> _TASK INSTRUCTIONS_
Each line from the opening of the records that follow to the line with "You are a computer-use agent. The" needs to be written out exactly. Add nothing.

[Extracted data entries]
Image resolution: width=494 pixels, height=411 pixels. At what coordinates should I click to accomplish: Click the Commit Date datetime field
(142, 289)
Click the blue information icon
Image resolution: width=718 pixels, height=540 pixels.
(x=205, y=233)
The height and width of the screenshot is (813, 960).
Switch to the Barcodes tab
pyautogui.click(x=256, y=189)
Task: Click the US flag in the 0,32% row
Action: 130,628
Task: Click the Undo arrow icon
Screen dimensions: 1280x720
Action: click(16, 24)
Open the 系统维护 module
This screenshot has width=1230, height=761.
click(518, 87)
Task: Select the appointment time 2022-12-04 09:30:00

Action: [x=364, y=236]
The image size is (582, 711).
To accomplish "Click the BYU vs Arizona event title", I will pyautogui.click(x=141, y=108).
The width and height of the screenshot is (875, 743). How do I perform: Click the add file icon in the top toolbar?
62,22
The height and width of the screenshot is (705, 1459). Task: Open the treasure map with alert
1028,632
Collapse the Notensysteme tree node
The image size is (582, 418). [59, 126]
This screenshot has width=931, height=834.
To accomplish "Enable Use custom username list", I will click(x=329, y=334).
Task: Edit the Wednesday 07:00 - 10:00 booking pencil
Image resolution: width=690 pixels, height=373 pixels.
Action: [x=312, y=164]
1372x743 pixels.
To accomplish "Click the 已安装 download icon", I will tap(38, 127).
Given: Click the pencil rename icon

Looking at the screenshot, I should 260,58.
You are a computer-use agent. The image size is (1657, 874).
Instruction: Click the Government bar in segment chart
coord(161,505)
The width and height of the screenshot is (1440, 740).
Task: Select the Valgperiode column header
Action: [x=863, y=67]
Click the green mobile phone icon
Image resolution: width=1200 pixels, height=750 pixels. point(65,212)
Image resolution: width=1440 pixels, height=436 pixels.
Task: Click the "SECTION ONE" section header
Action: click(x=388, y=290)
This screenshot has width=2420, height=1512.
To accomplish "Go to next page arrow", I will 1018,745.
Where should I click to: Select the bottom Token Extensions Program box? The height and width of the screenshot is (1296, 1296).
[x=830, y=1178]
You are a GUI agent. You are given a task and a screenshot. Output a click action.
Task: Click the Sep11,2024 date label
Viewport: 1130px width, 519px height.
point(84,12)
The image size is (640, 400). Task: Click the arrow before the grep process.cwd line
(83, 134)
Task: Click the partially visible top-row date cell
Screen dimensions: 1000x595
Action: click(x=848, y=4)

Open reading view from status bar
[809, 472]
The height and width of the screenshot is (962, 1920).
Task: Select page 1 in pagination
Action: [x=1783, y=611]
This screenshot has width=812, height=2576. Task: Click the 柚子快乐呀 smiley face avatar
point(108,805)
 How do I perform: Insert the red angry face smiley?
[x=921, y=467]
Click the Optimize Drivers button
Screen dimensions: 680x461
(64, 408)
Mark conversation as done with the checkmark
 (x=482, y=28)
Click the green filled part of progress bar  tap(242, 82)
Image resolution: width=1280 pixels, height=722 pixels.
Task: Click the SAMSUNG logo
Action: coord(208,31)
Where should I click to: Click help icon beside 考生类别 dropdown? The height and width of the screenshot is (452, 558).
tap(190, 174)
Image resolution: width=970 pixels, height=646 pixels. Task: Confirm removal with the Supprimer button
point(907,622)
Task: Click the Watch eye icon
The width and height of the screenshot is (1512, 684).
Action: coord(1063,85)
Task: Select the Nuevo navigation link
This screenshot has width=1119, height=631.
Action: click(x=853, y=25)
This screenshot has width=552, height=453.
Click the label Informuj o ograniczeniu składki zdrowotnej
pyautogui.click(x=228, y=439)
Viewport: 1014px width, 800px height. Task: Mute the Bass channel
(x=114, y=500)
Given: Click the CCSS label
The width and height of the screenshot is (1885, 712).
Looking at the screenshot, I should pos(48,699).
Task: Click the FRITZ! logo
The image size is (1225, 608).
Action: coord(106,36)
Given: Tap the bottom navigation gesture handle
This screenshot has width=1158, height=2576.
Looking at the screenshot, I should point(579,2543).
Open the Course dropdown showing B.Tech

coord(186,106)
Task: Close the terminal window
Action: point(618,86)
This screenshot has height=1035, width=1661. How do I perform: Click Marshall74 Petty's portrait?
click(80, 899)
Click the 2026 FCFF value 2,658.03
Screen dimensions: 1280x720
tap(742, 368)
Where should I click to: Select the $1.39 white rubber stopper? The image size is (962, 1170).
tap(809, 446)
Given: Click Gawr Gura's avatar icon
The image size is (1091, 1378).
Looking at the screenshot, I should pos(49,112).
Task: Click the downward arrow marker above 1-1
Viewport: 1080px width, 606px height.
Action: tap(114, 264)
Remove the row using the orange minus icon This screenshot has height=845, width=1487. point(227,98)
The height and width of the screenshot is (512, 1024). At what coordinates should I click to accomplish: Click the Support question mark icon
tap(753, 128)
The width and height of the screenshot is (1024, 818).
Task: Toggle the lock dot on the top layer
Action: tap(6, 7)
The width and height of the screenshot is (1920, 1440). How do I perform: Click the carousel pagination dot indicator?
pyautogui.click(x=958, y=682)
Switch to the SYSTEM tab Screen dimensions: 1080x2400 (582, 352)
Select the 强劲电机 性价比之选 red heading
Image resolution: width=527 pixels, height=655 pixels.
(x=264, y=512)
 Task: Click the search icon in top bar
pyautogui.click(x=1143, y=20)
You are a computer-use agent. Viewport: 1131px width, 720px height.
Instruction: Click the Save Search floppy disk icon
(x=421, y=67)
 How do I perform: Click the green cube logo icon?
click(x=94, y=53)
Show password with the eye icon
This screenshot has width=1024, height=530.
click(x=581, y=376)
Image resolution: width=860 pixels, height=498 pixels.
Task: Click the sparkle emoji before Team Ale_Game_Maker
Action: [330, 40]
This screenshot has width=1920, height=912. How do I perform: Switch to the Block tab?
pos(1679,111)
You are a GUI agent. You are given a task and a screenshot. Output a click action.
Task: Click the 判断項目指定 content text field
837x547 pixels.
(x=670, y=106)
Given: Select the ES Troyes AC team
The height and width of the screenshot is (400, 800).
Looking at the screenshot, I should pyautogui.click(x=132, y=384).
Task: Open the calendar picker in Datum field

> _EXERCISE RESPONSE_
Image resolution: width=494 pixels, height=411 pixels. At what coordinates should I click to accomplish: Click the Commit Date datetime field
(142, 289)
Click the blue information icon
Image resolution: width=718 pixels, height=540 pixels.
(x=205, y=233)
The height and width of the screenshot is (813, 960).
Switch to the Barcodes tab
pyautogui.click(x=256, y=189)
Task: Click the US flag in the 0,32% row
Action: 130,628
Task: Click the Undo arrow icon
Screen dimensions: 1280x720
Action: click(16, 24)
Open the 系统维护 module
This screenshot has width=1230, height=761.
click(518, 87)
Task: Select the appointment time 2022-12-04 09:30:00

Action: [x=364, y=236]
The image size is (582, 711).
To accomplish "Click the BYU vs Arizona event title", I will pyautogui.click(x=141, y=108).
The width and height of the screenshot is (875, 743). How do I perform: Click the add file icon in the top toolbar?
62,22
The height and width of the screenshot is (705, 1459). Task: Open the treasure map with alert
1028,632
Collapse the Notensysteme tree node
The image size is (582, 418). [59, 126]
This screenshot has width=931, height=834.
To accomplish "Enable Use custom username list", I will click(x=329, y=334).
Task: Edit the Wednesday 07:00 - 10:00 booking pencil
Image resolution: width=690 pixels, height=373 pixels.
Action: [x=312, y=164]
1372x743 pixels.
To accomplish "Click the 已安装 download icon", I will tap(38, 127).
Given: Click the pencil rename icon

Looking at the screenshot, I should 260,58.
You are a computer-use agent. The image size is (1657, 874).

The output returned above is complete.